In the current situation, if no funding is made available, it is highly likely that SriLankan will have to cease operations. This paper looks at possible transition solutions that will minimise the impact to the national economy whilst safeguarding the availability of international air links.

Transition of operations

Safeguard of existing profit centres

Despite losses being made at a group level, SriLankan has several profitable business units. Further, the continued availability of these services will be essential for operations at Colombo and Mattala airports. Therefore, it is proposed that a government owned limited liability vehicle be created to house the following profitable businesses; Ground HandlingEngineering MRO (Line & Base maintenance)In-flight CateringAviation CollegeAircraft Security Services

These profitable businesses could then be developed, without the current hindrances those units face for expansion due to the parent’s financial issues.

Safeguarding air links

The government shall call for proposals from internationally renowned airlines to set up a local operation in Sri Lanka. The licensing of the selected operator shall be subject to the condition that they continue to operate on a set of guaranteed routes to secure the vital air-links, which may include the following routes out of Colombo; Chennai/ Delhi/ Mumbai/ Male.

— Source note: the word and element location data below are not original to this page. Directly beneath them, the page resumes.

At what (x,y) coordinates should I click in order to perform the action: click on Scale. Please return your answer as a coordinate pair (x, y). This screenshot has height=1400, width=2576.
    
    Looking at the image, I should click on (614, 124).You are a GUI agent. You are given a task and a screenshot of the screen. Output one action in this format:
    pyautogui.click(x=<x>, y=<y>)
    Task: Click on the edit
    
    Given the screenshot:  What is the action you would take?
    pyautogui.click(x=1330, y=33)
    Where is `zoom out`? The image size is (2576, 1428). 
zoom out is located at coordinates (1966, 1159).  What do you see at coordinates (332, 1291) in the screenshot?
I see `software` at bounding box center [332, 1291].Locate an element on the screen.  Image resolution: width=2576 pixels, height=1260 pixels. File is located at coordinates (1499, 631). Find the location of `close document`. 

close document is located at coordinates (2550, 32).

Given the market nature of Sri Lanka, it is likely that a Low Cost Carrier (LCC) may provide the best benefits to the economy as they will be able to serve thin margin routes due to their low cost base. The short-haul routes currently being operated by SriLankan would then be dropped.

The transition of operation shall be carried out in three stages to safeguard a non-interrupted access to international points:

Stage 1: Call for proposals and setting up of new airline
Stage 2: Transfer of short-haul operations
Stage 3: Continuation/ transition of long-haul operations

In Stage 3, SriLankan would be only operating the long-haul routes out of Sri Lanka with a wide-bodied aircraft fleet.

Liabilities

Cessation of operations by SriLankan could prompt several liabilities. Key among these would be the $175 million sovereign guaranteed bond issued by the airline, staff liabilities and any aircraft lease or maintenance commitments made by the airline.

Of these, the $175 million bond was originally due for maturity in 2019 and then re-issued with interest being serviced. The government may need to transfer this bond to a dormant vehicle under the Treasury and service the interest. The other debt liabilities of the airline are owed to state banks and the Ceylon Petroleum Corporation, which are within the control of the government.

The staff liabilities may require $4 to 5 million if large numbers of employees are laid-off prior to ceasing operations. Any new operator based in Sri Lanka will require pilots and flight attendants to be hired locally, so job losses will be minimal and this figure is likely to be less.

The aircraft lessors would typically end the contract and repossess the aircraft in an airline bankruptcy without raising any further claims. Same principle generally applies to maintenance contracts.

Thus it is highly unlikely that there would be any claims against the state from these liabilities. However, it may be advisable to either transition these aircraft to the new operator or co-operate with lessors and quickly process de-registration and re-exportation of the aircraft.

Conclusion

A cessation (or reduction) of operations by SriLankan would relieve the state of a major financial burden. With the right framework and commitments, a replacement airline(s) could provide un-interrupted connectivity and employment.

Further, the use of an internationally recognised airline to set up an operation would ensure a quicker ramp-up of operations without sacrificing on safety requirements – which may be the case should a local private airline with limited funding attempt to fill the space.